When a prospect is good enough, and a team is desperate enough, a player can jump straight from Double-A to the Major Leagues. That’s what Miguel Cabrera did on June 20, 2003, when he joined the Florida Marlins. Cabrera leapt straight to the Big Leagues from the Southern League’s Carolina Mudcats (now the Pensacola Blue Wahoos) after hitting .365/.429/.609 with 59 RBIs in 69 games, and he hasn’t left the Major Leagues since.
The move was not without precedent for the Marlins, who had called up pitcher Dontrelle Willis from the Mudcats in early May to great success – Willis was later named to the All-Star Game that year and won the National League’s Rookie of the Year award (fittingly, Willis and Cabrera would move to Detroit in the same trade four and a half years later). Searching for a spark after a 16-22 start, the Marlins had already sacked manager Jeff Torborg and replaced him with 72-year-old Jack McKeon before Cabrera got the call.
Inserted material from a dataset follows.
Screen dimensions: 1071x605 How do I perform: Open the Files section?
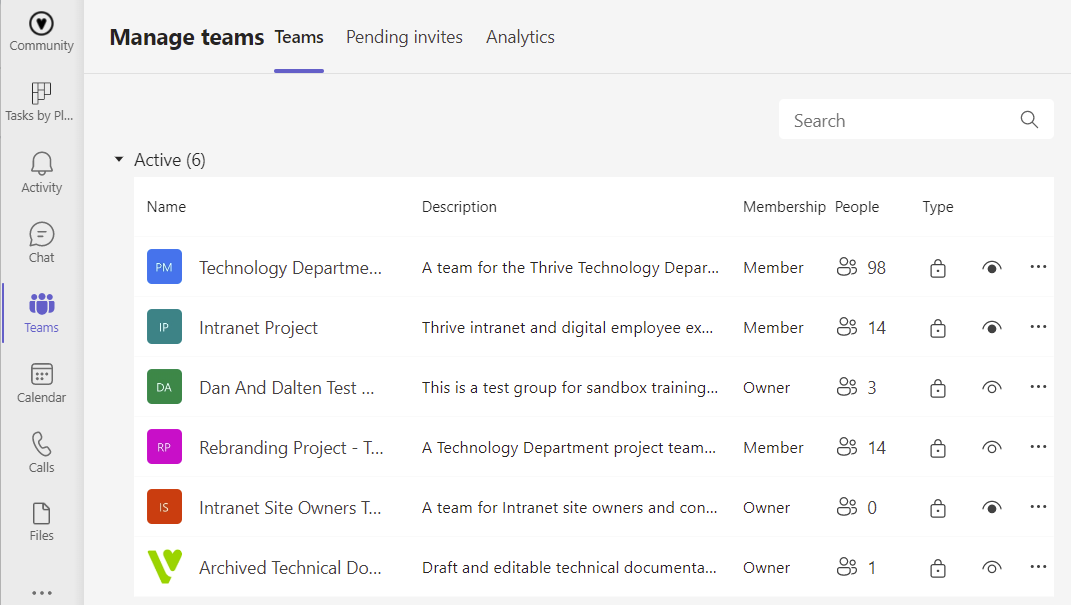[x=41, y=523]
With the 20-year-old inserted into a veteran lineup featuring Juan Pierre, Derek Lee, and Ivan Rodriguez, and a starting rotation anchored by youngsters Willis and Josh Beckett, the Marlins turned their season around to finish 20 games over .500 and clinch the NL Wild Card, going on to beat the New York Yankees in six games in the 2003 World Series.
Mick Gillispie told the story of the two-time MVP’s Major League debut during the sixth inning of Tennessee’s game with the Chattanooga Lookouts on Friday.